_TASK INSTRUCTIONS:_ Below are some records. Reproduce them exactly from their first line through the line with "Mode (30, 1514)", inclusive.

_RECORDS TO PROCESS:_
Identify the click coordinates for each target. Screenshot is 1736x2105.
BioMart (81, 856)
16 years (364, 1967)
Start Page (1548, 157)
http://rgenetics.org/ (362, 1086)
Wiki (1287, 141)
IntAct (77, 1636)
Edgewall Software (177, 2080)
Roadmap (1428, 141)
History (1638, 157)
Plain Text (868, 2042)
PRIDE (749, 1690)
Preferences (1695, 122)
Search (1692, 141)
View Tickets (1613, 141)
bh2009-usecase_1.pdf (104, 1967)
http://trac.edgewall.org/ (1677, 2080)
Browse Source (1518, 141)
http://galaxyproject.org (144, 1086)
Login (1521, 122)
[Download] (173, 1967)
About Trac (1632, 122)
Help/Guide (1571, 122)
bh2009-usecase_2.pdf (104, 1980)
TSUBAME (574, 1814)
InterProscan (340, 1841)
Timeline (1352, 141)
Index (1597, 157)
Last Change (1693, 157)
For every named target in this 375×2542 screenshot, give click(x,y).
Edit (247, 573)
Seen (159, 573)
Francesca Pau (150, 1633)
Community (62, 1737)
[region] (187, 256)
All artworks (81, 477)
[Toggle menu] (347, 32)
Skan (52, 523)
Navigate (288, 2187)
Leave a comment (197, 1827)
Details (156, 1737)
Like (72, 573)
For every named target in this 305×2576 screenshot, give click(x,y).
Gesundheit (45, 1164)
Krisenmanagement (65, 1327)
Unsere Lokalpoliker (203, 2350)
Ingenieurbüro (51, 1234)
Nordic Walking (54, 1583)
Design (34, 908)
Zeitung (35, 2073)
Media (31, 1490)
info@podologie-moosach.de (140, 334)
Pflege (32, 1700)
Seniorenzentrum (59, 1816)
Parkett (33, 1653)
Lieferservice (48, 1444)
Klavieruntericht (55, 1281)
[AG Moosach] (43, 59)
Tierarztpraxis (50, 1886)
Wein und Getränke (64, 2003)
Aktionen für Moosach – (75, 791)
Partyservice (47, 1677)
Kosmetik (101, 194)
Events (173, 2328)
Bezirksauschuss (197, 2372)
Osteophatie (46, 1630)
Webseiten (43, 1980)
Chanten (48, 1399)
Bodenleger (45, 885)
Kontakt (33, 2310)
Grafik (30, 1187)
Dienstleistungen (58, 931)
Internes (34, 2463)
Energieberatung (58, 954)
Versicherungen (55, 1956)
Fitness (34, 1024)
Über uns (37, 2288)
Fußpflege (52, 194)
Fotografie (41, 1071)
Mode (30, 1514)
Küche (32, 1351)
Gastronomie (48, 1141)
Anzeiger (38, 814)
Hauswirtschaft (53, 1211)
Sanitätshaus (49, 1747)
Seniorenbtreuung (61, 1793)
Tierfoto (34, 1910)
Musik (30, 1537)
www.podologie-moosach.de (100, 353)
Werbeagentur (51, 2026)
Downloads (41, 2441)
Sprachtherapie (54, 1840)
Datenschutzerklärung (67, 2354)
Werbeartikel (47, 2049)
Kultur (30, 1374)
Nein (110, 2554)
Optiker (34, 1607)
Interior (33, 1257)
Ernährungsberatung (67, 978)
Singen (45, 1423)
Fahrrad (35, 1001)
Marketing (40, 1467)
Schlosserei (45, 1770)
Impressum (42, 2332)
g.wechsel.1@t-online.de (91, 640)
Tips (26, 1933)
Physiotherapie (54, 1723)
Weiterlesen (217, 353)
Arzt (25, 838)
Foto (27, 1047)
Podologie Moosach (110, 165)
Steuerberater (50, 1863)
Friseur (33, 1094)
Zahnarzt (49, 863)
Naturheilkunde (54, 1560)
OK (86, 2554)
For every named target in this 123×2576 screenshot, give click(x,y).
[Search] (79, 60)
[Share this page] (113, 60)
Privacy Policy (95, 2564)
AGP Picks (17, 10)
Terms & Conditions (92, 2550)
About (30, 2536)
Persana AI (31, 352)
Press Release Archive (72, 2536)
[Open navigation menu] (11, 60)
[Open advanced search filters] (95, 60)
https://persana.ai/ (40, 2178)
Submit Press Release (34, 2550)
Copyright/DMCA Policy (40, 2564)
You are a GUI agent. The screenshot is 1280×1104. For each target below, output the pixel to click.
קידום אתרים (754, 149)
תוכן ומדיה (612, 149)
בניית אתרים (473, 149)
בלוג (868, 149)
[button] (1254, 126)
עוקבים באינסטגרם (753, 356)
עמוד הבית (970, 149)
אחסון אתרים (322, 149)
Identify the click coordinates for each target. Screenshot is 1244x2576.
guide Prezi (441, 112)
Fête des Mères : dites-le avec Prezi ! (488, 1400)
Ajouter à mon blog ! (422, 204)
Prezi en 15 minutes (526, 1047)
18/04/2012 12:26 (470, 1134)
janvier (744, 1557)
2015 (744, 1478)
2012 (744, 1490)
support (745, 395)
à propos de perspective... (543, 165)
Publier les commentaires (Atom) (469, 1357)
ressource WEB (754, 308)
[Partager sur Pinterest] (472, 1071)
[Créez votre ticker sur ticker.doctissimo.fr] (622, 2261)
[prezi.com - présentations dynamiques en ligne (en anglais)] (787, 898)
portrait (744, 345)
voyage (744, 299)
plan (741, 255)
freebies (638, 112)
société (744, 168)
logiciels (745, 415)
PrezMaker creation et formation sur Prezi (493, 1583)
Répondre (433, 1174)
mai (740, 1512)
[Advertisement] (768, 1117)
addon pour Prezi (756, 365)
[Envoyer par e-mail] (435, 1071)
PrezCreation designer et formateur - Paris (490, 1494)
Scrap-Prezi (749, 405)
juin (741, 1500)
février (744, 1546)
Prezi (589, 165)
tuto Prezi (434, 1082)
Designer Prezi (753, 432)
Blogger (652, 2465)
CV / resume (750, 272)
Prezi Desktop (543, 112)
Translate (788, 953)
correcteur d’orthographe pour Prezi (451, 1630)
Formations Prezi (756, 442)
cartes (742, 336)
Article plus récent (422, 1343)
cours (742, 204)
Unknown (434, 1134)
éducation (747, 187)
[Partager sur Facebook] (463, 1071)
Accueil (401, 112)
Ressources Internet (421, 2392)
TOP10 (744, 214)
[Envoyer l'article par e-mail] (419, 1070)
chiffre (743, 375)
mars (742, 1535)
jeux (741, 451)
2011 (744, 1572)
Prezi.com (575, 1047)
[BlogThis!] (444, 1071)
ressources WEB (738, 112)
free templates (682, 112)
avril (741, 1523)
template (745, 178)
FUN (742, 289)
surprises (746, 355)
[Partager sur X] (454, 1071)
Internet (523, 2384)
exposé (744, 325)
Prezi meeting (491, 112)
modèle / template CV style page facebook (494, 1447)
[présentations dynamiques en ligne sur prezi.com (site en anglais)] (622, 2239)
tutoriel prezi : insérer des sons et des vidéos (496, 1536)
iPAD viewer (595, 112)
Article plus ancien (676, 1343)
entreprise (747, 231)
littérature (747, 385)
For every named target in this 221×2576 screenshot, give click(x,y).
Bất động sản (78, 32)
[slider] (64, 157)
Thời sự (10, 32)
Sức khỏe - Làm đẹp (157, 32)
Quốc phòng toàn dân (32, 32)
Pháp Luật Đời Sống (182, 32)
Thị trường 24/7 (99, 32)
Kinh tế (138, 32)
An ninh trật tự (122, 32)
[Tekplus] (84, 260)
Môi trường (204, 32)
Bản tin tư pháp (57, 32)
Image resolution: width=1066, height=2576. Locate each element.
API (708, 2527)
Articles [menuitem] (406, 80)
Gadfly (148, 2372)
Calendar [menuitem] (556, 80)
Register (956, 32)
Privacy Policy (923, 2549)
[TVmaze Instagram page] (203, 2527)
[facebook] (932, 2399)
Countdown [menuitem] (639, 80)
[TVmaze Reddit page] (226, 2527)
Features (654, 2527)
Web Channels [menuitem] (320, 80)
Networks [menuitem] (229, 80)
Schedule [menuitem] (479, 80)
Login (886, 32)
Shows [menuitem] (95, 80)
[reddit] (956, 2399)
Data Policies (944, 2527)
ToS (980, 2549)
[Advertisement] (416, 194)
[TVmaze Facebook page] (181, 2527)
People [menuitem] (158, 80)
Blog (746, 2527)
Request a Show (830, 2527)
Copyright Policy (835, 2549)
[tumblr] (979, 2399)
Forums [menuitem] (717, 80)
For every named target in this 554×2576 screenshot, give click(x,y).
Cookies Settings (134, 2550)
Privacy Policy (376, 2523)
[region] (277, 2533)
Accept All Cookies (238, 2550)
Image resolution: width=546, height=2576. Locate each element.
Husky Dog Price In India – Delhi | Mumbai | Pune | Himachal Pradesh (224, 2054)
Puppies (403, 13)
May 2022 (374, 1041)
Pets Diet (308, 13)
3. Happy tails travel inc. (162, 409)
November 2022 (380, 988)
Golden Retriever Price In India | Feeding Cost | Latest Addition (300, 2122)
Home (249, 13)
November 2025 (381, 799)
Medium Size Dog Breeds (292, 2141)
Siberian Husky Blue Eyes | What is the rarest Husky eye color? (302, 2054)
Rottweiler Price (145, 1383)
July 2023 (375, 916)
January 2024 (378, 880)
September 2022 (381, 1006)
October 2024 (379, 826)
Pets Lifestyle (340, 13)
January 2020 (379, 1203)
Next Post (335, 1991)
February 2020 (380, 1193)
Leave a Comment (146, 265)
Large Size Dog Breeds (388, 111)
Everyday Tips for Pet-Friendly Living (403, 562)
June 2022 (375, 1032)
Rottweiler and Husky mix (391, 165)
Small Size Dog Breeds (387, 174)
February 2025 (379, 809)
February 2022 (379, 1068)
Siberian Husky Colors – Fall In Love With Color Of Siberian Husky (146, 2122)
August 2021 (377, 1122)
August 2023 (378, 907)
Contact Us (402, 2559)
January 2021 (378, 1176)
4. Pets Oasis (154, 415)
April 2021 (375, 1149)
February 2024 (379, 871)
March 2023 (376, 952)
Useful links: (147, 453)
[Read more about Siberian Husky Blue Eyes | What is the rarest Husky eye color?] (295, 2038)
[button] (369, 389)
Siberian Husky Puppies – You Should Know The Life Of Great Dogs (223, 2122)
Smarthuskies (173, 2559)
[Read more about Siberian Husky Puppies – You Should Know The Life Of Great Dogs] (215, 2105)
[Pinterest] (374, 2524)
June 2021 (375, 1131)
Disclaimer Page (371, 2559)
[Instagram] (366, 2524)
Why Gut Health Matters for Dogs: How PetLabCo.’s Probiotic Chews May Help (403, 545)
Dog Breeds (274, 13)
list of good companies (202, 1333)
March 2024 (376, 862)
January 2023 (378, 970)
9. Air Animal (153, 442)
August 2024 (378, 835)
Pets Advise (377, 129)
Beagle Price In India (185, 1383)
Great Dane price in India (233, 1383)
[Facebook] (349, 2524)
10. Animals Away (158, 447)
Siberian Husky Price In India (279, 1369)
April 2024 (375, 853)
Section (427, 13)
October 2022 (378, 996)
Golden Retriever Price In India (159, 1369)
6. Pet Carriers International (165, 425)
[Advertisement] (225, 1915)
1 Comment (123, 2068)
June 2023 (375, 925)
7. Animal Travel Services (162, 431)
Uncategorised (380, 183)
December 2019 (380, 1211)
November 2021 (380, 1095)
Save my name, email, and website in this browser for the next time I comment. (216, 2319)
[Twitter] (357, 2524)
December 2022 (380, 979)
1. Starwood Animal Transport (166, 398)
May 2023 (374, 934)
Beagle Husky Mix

_ANSWER AREA:_
Identify the click coordinates for each target. Screenshot is 1736x2105.
BioMart (81, 856)
16 years (364, 1967)
Start Page (1548, 157)
http://rgenetics.org/ (362, 1086)
Wiki (1287, 141)
IntAct (77, 1636)
Edgewall Software (177, 2080)
Roadmap (1428, 141)
History (1638, 157)
Plain Text (868, 2042)
PRIDE (749, 1690)
Preferences (1695, 122)
Search (1692, 141)
View Tickets (1613, 141)
bh2009-usecase_1.pdf (104, 1967)
http://trac.edgewall.org/ (1677, 2080)
Browse Source (1518, 141)
http://galaxyproject.org (144, 1086)
Login (1521, 122)
[Download] (173, 1967)
About Trac (1632, 122)
Help/Guide (1571, 122)
bh2009-usecase_2.pdf (104, 1980)
TSUBAME (574, 1814)
InterProscan (340, 1841)
Timeline (1352, 141)
Index (1597, 157)
Last Change (1693, 157)
For every named target in this 375×2542 screenshot, give click(x,y).
Edit (247, 573)
Seen (159, 573)
Francesca Pau (150, 1633)
Community (62, 1737)
[region] (187, 256)
All artworks (81, 477)
[Toggle menu] (347, 32)
Skan (52, 523)
Navigate (288, 2187)
Leave a comment (197, 1827)
Details (156, 1737)
Like (72, 573)
For every named target in this 305×2576 screenshot, give click(x,y).
Gesundheit (45, 1164)
Krisenmanagement (65, 1327)
Unsere Lokalpoliker (203, 2350)
Ingenieurbüro (51, 1234)
Nordic Walking (54, 1583)
Design (34, 908)
Zeitung (35, 2073)
Media (31, 1490)
info@podologie-moosach.de (140, 334)
Pflege (32, 1700)
Seniorenzentrum (59, 1816)
Parkett (33, 1653)
Lieferservice (48, 1444)
Klavieruntericht (55, 1281)
[AG Moosach] (43, 59)
Tierarztpraxis (50, 1886)
Wein und Getränke (64, 2003)
Aktionen für Moosach – (75, 791)
Partyservice (47, 1677)
Kosmetik (101, 194)
Events (173, 2328)
Bezirksauschuss (197, 2372)
Osteophatie (46, 1630)
Webseiten (43, 1980)
Chanten (48, 1399)
Bodenleger (45, 885)
Kontakt (33, 2310)
Grafik (30, 1187)
Dienstleistungen (58, 931)
Internes (34, 2463)
Energieberatung (58, 954)
Versicherungen (55, 1956)
Fitness (34, 1024)
Über uns (37, 2288)
Fußpflege (52, 194)
Fotografie (41, 1071)
Mode (30, 1514)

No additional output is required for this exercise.